MANASSAS — Workers who’ve been on strike for three weeks against Didlake Inc., including several with disabilities, took their grievances to the company’s Manassas headquarters Thursday morning with the support of local elected officials.

The workers voted in April to form a union, culminating a yearlong effort aimed at improving their pay and health-care benefits. But Didlake has refused to recognize those efforts while awaiting a ruling from the National Labor Relations Board, stemming from the company’s appeal of a decision that favored the workers.

The workers walked off their jobs May 25 at the Army National Guard Readiness Center in Arlington, where they clean the buildings under a federal contract. The workers previously protested outside the facility.

This week, a group of about 20 people gathered outside the corporate office of Didlake, a nonprofit agency that provides training and rehabilitative services for people with developmental and other disabilities in Virginia, Maryland and Washington. They wanted to talk with the company’s CEO, Donna Hollis.

“All you are asking for is respect,” said Virginia Diamond, president of the Northern Virginia chapter of the AFL-CIO.

“And this is how they treat us,” replied Samantha Ulloa, one of the striking workers who have been seeking union representation since 2015. “We should at least be able to talk to them.”

They were joined by local labor supporters as well as with a pair of elected officials — state Delegates Elizabeth Guzman Lee Carter, both Democrats who represent portions of Prince William County and Manassas.

The issue centers around the question of whether workers who are disabled — and whose jobs therefore are considered “rehabilitative” — are entitled to the same labor protections as nondisabled workers.

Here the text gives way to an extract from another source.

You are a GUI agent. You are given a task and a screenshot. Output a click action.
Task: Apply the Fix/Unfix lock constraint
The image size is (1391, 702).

Didlake issued a statement citing previous NLRB decisions that found “collective bargaining could constitute a harmful intrusion on the rehabilitative purpose” of programs like theirs.

The current stalemate originated with an October 2016 NLRB ruling that Didlake’s program at the Arlington facility is essentially commercial rather than rehabilitative, so it doesn’t meet the standards of those previous decisions. That ruling allowed the union election to proceed. Didlake appealed, and the outcome is pending.

“Didlake is not anti-union,” Hollis said in a written statement. “We support the rights of people with disabilities to organize and join a union. We are highly concerned that unionization for people with disabilities participating in the AbilityOne program will threaten the rehabilitative services afforded to them under the program.”

The federal AbilityOne program is aimed at providing employment for people with disabilities.

The workers believe Didlake’s appeal to the NLRB amounts to a delay tactic because it could be weeks or months before the federal board, which has been mired in infighting and budget constraints, issues a ruling in the case. They pressed company officials to schedule a meeting where they could talk about their concerns.

“We’ve got right on our side, and we’ve got the law on our side,” said Carter. “The company is trying to delay, hoping the people will give up.”